Zur Eröffnung der Verhandlung sei die gesamte Richterbank zu sehen gewesen, während es in der Folgezeit „zur Ausrichtung der Kamera auf den jeweils Sprechenden“ gekommen sei. Nach dem Vortrag des Sachverhalts durch die Berichterstatterin sei allein der Vors. Richter des Senats für etwa 2/3 der Dauer der 90-minütigen Verhandlung im Bild gewesen (= ca. 60 Min.). Die Richterbank mit den übrigen Richtern und der aktuell sprechende Richter waren nie gleichzeitig zu sehen gewesen. Es gab einen „regieführenden“ Beisitzer. Die „Ausrichtung der Kamera auf den Sprechenden“ habe laut Gericht der „Herstellung der Gesprächssituation“ mit diesem Richter gedient. Es sei nur eine Kamera verwendet worden, deren Einstellung während der Verhandlung verändert wurde, damit die „zugeschalteten“ Beteiligten nicht nur schemenhaft die Gesamtheit der Senatsmitglieder erkennen, sondern auch wahrnehmen konnten, welcher Richter sich gerade äußerte und wie dessen Gestik und Mimik sei.
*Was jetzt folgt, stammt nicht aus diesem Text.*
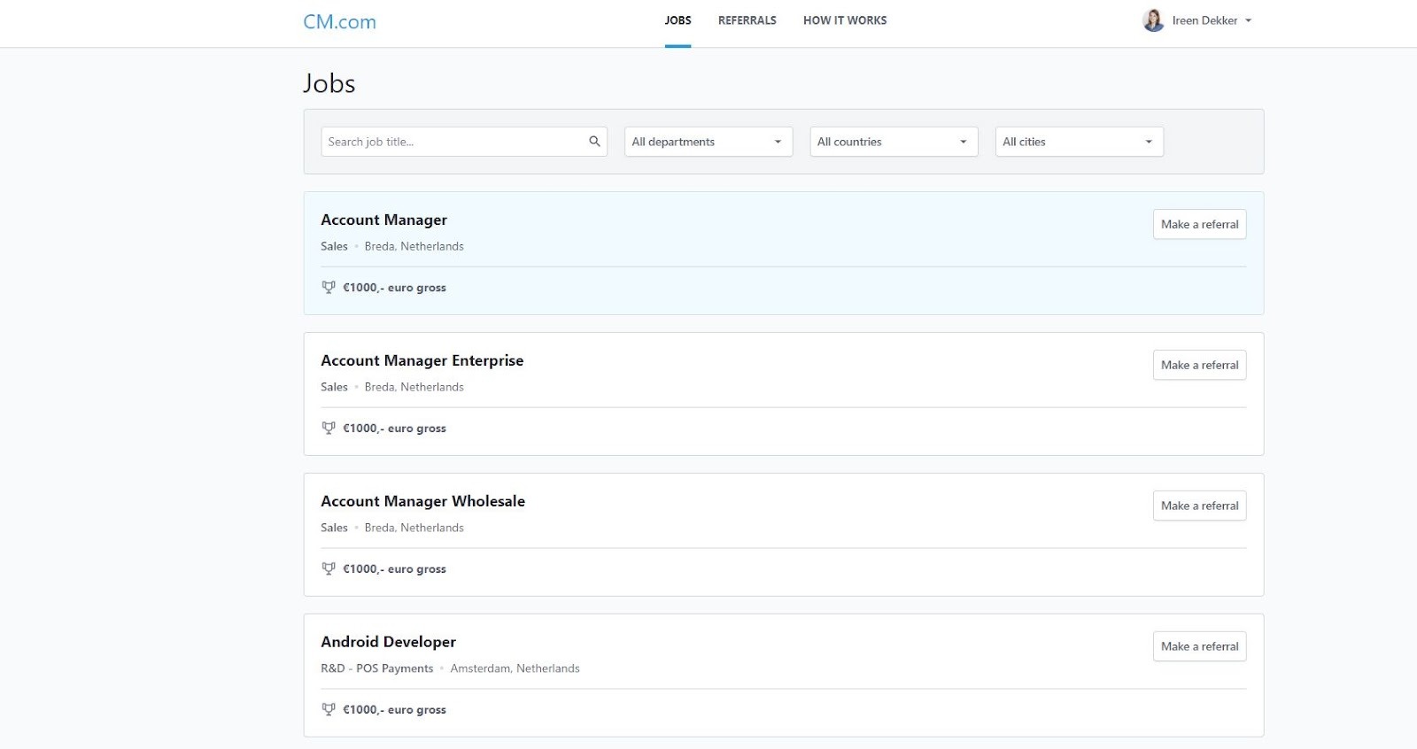Click trophy icon on Account Manager job
The width and height of the screenshot is (1417, 749).
coord(329,287)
Der BFH sieht einen Verstoß gegen die Regelungen zum gesetzlichen Richter für gegeben: Bei einer sogenannten Videokonferenz muss für die Beteiligten während der zeitgleichen Bild- und Tonübertragung – ähnlich wie bei einer körperlichen Anwesenheit im Verhandlungssaal – feststellbar sein, ob die beteiligten Richter in der Lage sind, der Verhandlung in ihren wesentlichen Abschnitten zu folgen. Dies erfordert, dass alle zur Entscheidung berufenen Richter während der „Videokonferenz“ für die lediglich „zugeschalteten“ Beteiligten sichtbar sind. Daran fehlt es auf jeden Fall dann, wenn für den überwiegenden Zeitraum der mündlichen Verhandlung nur der Vorsitzende Richter des Senats im Bild zu sehen ist.
Der Bundesfinanzhof lehnt anders als das Bundessozialgericht (Beschluss vom 04.11.2021 – B 9 SB 76/20) Anwendung von § 295 ZPO auf Übertragungsdefizite ab.